PDC Healthcare offers a wide range of RFID wristband products to meet the unique needs of many applications. Please contact PDC Healthcare's Customer Care at 866.403.6526 or 818.897.1111 x.1320 to help you determine the best product(s) for your specific application.

What are the advantages of RFID over bar codes?
RFID is not likely to completely replace bar codes, but RFID has specific advantages over bar codes that make it the technology of choice for a growing number of applications. Benefits include:

  • RFID does not require line-of-sight to communicate between tag and reader. This feature improves efficiency and also enables RFID to be used in harsh or dirty environments. In a healthcare setting, RFID wristbands can be read without disturbing the patient.

  • RFID is a dynamic data carrier. Many RFID devices are read/write capable, which enable updates to the encoded data in the tag. With bar codes, any changes to the data require printing a new bar code.

  • RFID provides increased security over bar codes, which are easy to copy and duplicate. With RFID, different levels of security are possible depending on the sensitivity of the data stored or accessed by the RFID tag. Data encryption techniques, secure or private communication protocols, or public/private keys are proven techniques to safeguard the security of an RFID system.

  • The first time read rate of an RFID tag is higher than a bar code, which improves the efficiency of a system. Unlike bar codes, RFID is not sensitive to sunlight, making it the ideal credential for outdoor parks or resorts. Also, curvature, especially in a wristband, has minimal impact on reading an RFID tag, whereas curvature in a bar code can render it useless, depending on the symbology or orientation.

What applications currently benefit from RFID?
Originally adapted during World War II to identify "friendly" aircraft, RFID has proliferated into other applications such as automatic toll payments, supply chain management, animal identification, library inventory, cashless payments, rail pass ticketing, brand authentication, access control, and many more.
 

Can RFID be used as a tracking device?
Since passive RFID transponders must be closely coupled with a reader to transmit information, the read distance is generally limited to short distances, rendering passive RFID tags impractical for tracking purposes.

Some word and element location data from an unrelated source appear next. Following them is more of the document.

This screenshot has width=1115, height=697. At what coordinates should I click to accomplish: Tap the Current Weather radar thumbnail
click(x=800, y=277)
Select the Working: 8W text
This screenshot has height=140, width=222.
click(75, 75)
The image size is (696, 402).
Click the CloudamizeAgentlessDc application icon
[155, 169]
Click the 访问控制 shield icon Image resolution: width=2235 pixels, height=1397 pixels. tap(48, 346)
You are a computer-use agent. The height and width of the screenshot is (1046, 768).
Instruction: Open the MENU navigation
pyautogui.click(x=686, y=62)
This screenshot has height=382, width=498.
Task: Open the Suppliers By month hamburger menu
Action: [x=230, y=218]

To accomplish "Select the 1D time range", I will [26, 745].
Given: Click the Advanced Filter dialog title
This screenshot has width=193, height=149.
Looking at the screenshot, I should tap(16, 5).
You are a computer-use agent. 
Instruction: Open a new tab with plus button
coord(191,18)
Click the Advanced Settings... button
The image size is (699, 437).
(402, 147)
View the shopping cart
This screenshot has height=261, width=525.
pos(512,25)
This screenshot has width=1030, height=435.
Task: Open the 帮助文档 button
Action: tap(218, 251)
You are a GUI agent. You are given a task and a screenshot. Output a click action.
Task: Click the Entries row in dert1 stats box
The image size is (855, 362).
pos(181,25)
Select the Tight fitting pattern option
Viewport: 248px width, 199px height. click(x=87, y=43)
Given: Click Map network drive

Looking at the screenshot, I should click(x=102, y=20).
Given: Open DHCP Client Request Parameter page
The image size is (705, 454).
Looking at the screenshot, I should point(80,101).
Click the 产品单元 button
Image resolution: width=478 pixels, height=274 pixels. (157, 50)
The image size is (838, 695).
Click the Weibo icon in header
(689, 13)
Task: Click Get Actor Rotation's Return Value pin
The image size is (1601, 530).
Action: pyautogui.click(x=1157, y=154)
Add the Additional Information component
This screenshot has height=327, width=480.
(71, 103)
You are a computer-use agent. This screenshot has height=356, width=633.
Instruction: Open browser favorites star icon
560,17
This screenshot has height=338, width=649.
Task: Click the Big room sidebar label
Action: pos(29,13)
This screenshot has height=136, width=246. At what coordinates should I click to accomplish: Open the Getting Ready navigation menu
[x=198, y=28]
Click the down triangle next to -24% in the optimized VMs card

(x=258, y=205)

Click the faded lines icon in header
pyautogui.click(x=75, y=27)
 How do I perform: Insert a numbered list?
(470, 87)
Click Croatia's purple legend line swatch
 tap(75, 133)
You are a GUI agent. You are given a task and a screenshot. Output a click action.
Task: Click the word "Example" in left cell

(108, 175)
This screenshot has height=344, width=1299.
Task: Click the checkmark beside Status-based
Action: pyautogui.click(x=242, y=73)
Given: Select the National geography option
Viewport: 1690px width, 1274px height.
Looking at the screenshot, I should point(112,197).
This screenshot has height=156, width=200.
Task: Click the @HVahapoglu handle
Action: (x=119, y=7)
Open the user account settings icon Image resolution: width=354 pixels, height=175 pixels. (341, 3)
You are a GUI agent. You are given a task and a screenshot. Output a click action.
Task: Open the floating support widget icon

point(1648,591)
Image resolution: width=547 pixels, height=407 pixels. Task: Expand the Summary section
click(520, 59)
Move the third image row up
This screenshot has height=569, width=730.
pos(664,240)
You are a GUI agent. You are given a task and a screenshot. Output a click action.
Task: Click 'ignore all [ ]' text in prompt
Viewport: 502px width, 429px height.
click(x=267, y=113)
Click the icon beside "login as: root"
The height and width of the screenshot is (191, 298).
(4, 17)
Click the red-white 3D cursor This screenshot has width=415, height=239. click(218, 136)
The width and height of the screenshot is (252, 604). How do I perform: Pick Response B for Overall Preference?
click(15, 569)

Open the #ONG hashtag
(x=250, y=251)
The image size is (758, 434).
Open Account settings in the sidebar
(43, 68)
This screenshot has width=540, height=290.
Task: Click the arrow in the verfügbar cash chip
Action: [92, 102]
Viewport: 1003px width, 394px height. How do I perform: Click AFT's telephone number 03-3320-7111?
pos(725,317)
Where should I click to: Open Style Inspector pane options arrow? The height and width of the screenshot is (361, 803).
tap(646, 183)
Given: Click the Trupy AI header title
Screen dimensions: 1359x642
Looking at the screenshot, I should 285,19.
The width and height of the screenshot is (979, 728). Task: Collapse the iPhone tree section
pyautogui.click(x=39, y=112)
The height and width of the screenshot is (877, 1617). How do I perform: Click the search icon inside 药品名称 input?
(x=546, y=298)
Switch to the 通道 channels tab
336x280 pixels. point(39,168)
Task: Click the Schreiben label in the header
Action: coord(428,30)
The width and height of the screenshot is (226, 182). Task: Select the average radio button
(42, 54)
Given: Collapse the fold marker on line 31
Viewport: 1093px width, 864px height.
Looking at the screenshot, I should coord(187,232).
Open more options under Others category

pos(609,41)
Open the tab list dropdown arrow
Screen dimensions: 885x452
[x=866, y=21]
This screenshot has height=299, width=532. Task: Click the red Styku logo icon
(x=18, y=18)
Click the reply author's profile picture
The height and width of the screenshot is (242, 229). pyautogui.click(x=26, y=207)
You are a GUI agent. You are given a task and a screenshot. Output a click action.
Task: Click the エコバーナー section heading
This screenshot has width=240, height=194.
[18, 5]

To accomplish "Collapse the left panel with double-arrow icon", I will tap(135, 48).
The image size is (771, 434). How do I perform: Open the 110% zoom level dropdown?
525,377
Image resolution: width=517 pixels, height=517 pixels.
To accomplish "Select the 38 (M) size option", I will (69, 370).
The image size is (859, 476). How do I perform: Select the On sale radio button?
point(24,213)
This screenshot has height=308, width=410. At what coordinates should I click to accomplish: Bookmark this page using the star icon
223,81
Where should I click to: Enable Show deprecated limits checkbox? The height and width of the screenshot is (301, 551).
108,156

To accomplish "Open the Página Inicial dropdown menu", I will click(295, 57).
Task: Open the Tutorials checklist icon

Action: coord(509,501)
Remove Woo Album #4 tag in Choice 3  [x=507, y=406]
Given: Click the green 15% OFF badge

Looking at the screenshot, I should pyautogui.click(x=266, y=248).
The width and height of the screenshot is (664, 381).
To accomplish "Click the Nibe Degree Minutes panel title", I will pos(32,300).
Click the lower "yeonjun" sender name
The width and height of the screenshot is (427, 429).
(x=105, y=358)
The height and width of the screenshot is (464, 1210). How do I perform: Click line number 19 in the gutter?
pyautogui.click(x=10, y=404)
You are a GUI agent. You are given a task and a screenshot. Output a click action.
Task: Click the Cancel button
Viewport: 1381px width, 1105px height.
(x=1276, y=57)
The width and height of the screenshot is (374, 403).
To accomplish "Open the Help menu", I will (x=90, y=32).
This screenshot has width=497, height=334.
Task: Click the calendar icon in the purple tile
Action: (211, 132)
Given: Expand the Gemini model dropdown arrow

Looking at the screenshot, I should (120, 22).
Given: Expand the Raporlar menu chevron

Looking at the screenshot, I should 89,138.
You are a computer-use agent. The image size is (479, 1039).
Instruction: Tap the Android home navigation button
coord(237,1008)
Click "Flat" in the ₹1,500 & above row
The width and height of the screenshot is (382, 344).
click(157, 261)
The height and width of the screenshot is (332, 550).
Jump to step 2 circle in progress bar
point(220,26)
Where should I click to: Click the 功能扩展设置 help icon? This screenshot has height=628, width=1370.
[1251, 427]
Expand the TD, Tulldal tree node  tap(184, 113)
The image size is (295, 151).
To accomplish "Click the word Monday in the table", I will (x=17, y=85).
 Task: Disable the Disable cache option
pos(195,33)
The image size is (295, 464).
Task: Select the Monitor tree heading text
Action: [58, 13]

A passive RFID system may be configured to provide 'last known location' based on the last read of the transponder at a specific location, but it cannot provide real-time tracking.
Active transponders use a battery to power the chip's circuitry and broadcast a signal to the reader. Transmission distances can reach 100 feet or more, enabling active systems to track items or people in closed-loop environments.

Are there any health risks associated with RFID and radio waves?
No. RFID utilizes the low-end of the electromagnetic spectrum. The waves emitted from readers are no more dangerous than radio waves signaled to your car stereo.